The classical, well known delta method states the following: If $\sqrt{n}(X_{n}-\theta)\overset{law}{\longrightarrow}N(0,\sigma^{2})$. Then the following holds: $\sqrt{n}(g(X_{n})-g(\theta))\overset{law}{\longrightarrow}N(0,\sigma^{2}(g'(\theta))^{2})$ for any function $g$ satisfying the property that $g'(\theta)$ exists and is non-zero valued. The key step, proving this result, is the following expression: $g(X_{n})=g(\theta)+g'(\overline{\theta})(X_{n}-\theta)$ for some intermediate value $\overline{\theta}$ with $X_{n}<\overline{\theta}<\theta$. What exactly ensures the existence of such a $\overline{\theta}$? It should follow using Taylor's theorem, but I am not able to argue rigorously.
-
1$\begingroup$ Mean value theorem? $\endgroup$– ChappersCommented Sep 18, 2017 at 21:42
-
$\begingroup$ @Chappers So the argument, given in en.wikipedia.org/wiki/Delta_method#Proof_in_the_univariate_case is wrong? $\endgroup$– XarrusCommented Sep 18, 2017 at 21:55
-
$\begingroup$ Second sentence of that section starts "To begin, we use the mean value theorem [...]"? $\endgroup$– ChappersCommented Sep 18, 2017 at 21:59
2 Answers
All that is needed is the differentiability of $g$ at the single point $\theta$; the intermediate value theorem and $\overline\theta$ are not needed. Recall that "$g$ is differentiable at $\theta$" means that the limit $\lim_{h\to0} (g(\theta+h)-g(\theta))/h$ exists; we give its value the name $g'(\theta).$ Now define the function $r$ by setting $r(h) = (g(\theta+h)-g(\theta))/h - g'(\theta)$ if $h\neq 0$ and $r(0)=0$. What we know about $r$ is more-or-less only that $\lim_{h\to0} r(h)=0.$
But now we have a degree 1 "Taylor approximation": $$g(\theta+h) = g(\theta) + g'(\theta)h + hr(h)$$ just by unrolling the definition of $r$, where we know $r(h)\to0$ as $h\to0$. Apply this to $h=X_n-\theta$, and multiply by $\sqrt n$ to get $$ \sqrt n (g(X_n)-g(\theta)) = g'(\theta) \sqrt n(X_n-\theta) + \sqrt n (X_n-\theta) r( X_n-\theta).$$
Now Slutsky's theorem kicks in: $\sqrt n (X_n-\theta)$ is tight (or $O_P(1)$, if you will) and it multiplies $r(X_n-\theta)$, which converges in probability to $0$, so the product converges to 0 in probability.

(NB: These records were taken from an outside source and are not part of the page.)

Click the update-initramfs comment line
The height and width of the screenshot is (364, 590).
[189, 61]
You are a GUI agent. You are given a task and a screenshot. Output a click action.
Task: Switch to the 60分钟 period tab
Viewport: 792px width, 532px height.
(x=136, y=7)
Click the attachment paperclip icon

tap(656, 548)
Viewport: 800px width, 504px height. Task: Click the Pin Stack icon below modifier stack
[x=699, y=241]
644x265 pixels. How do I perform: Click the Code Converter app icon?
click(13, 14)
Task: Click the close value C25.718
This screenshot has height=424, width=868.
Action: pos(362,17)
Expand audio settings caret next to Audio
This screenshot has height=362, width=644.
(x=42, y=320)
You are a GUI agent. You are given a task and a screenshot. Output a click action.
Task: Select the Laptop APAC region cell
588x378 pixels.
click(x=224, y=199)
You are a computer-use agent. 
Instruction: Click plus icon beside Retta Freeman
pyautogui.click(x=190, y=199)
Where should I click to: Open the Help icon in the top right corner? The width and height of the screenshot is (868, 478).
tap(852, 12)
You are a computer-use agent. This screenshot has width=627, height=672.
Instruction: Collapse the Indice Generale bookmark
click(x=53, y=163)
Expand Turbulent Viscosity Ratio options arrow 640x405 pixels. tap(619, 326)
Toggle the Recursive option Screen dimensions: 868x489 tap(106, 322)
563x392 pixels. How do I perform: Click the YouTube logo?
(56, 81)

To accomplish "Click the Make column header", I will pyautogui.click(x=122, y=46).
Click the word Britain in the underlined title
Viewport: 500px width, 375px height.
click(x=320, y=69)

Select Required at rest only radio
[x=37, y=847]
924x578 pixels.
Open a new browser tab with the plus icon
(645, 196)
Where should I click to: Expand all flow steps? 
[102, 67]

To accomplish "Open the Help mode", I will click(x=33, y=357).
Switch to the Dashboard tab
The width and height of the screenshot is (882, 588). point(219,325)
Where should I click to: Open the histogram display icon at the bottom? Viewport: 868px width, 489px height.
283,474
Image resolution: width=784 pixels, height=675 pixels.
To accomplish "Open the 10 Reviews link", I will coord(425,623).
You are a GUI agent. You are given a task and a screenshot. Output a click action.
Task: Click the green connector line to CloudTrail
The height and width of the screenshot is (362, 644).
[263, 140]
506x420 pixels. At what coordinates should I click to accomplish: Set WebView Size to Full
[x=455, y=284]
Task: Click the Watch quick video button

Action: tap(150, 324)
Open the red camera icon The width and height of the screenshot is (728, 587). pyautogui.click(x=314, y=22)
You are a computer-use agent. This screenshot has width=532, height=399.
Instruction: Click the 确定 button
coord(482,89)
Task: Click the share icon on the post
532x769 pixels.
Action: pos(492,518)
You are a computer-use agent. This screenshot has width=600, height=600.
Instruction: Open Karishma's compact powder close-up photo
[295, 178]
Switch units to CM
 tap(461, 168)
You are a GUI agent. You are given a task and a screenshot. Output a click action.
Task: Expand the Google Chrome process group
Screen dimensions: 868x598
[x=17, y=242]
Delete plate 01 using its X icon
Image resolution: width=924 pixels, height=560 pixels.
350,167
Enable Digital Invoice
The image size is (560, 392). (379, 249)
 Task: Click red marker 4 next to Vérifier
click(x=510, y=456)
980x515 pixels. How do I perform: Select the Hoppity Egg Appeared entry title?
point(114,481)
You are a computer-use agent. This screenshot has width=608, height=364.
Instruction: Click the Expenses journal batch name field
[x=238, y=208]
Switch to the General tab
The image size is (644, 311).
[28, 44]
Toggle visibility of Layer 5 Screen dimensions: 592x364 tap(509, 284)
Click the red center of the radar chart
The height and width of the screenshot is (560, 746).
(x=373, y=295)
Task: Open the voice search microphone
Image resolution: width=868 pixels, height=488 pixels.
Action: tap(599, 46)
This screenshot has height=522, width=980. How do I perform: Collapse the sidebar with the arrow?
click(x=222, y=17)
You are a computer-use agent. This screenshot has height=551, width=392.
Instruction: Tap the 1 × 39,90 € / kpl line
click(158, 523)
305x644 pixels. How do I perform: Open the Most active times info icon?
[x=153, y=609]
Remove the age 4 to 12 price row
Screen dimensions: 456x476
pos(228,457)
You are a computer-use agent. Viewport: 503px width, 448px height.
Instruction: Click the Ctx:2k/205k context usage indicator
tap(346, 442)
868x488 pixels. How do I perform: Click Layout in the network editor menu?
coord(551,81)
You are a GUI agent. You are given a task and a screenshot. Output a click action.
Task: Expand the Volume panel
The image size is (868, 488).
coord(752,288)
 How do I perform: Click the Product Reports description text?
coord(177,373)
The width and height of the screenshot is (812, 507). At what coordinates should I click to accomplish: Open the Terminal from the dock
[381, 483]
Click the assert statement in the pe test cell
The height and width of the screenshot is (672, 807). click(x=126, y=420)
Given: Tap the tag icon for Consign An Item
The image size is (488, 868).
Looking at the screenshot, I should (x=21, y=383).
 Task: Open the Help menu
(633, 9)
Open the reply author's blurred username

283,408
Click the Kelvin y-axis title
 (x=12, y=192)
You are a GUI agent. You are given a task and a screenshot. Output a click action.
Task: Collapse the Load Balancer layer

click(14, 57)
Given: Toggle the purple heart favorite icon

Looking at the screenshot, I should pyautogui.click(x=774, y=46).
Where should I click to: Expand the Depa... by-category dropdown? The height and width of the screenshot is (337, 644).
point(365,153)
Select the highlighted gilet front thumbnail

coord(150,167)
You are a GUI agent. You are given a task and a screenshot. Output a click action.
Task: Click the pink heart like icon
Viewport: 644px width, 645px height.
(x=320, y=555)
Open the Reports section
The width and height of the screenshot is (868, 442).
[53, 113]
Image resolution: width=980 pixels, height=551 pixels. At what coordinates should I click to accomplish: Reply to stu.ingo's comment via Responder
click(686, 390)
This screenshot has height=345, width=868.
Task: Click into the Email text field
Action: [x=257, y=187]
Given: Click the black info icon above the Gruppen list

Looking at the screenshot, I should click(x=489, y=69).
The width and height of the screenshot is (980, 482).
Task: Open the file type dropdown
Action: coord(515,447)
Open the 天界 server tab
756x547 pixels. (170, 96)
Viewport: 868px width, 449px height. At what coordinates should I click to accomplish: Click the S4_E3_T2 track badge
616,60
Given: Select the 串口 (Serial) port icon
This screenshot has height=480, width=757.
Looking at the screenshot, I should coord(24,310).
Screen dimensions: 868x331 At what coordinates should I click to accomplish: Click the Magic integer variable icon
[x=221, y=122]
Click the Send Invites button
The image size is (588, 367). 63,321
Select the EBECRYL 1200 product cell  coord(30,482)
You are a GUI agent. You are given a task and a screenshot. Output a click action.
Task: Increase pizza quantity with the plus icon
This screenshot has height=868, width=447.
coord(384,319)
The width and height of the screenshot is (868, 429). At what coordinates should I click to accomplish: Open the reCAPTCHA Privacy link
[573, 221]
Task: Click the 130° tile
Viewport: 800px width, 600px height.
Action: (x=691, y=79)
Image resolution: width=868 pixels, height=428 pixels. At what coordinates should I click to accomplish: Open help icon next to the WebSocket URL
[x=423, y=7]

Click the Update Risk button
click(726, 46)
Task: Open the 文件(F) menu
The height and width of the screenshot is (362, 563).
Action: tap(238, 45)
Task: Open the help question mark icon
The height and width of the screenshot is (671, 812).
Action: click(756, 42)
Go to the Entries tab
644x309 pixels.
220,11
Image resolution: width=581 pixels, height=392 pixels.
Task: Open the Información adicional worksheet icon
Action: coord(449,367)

The "secret sauce" is that the proof of a degree 1 Taylor approximation amounts to no more than a recitation of the definition of differentiability at the point of expansion. Unlike higher degree Taylor approximations, where stronger hypotheses and arguments are needed.
-
$\begingroup$ Is there anywhere in the delta method that says $X_n$ has to converge to $\theta$? (and what type of convergence is necessary?) $\endgroup$– darkgbmCommented Jun 25, 2023 at 16:33
-
$\begingroup$ @darkgbm The standard delta method hypothesis is that $\sqrt n (X_n-\theta)$ converges in distribution to a Gaussian. This already implies $X_n$ converges to $\theta$ in probability. Of course in applications one might know more. Such as, usually $X_n$ is a sample average of iid finite-variance summands. In such a case, $X_n\to\theta$ almost surely, and in $L^2$, as well. $\endgroup$ Commented Jun 25, 2023 at 23:00
-
$\begingroup$ To show that $X_n$ converges to $\theta$ in probability, would it suffice to define $Y_n = 1/n$, which converges to $0$, then multiply $Y_n$ on both sides of $\sqrt{n}(X_n - \theta)$ and the Gaussian and use Slutsky's Theorem to conclude that $X_n - \theta$ converges in distribution to $0$, and since convergence in distribution to a constant implies convergence to probability, we are done? Or is there another more straightforward way? $\endgroup$– darkgbmCommented Jun 27, 2023 at 2:14
Excellent point! Why is such a $\overline{\theta}$ even measurable? I congratulate you on your rigor. Here is a proof which avoids these difficulties:
Lemma: \begin{align*} &\text{i)}\hspace{10em} \sqrt{n}\big(g(X_n)-g(\theta)-g'(\theta)(X_n-\theta)\big) \overset{p}{\rightarrow} 0, \\ &\text{ii)}\hspace{10em} \sqrt{n}g'(\theta)(X_n-\theta) \overset{d}{\rightharpoonup} g'(\theta)N(0,\sigma^2)=N(0,g'(\theta)^2\sigma^2) \end{align*}
Before proving the lemma, notice it suffices to prove it, as Slutsky's Theorem implies that:
$$\sqrt{n}(g(X_n)-g(\theta))=\sqrt{n}(g(X_n)-g(\theta)-g'(\theta)(X_n-\theta))+$$ $$\sqrt{n}g'(\theta)(X_n-\theta)\overset{d}{\rightharpoonup} 0+N(0,g'(\theta)^2\sigma^2)$$
Now let us prove the Lemma.
Part $ii$ is immediate. One can prove it directly with the cumulative distribution or even quicker with Slutsky as $g'(\theta)\overset{p}{\rightharpoonup}g'(\theta)$ and by our hypothesis $\sqrt{n}(X_n-\theta)\overset{d}{\rightharpoonup} N(0,\sigma^2) $. (Yes, I have succumbed to the charms of Slutsky's Theorem!).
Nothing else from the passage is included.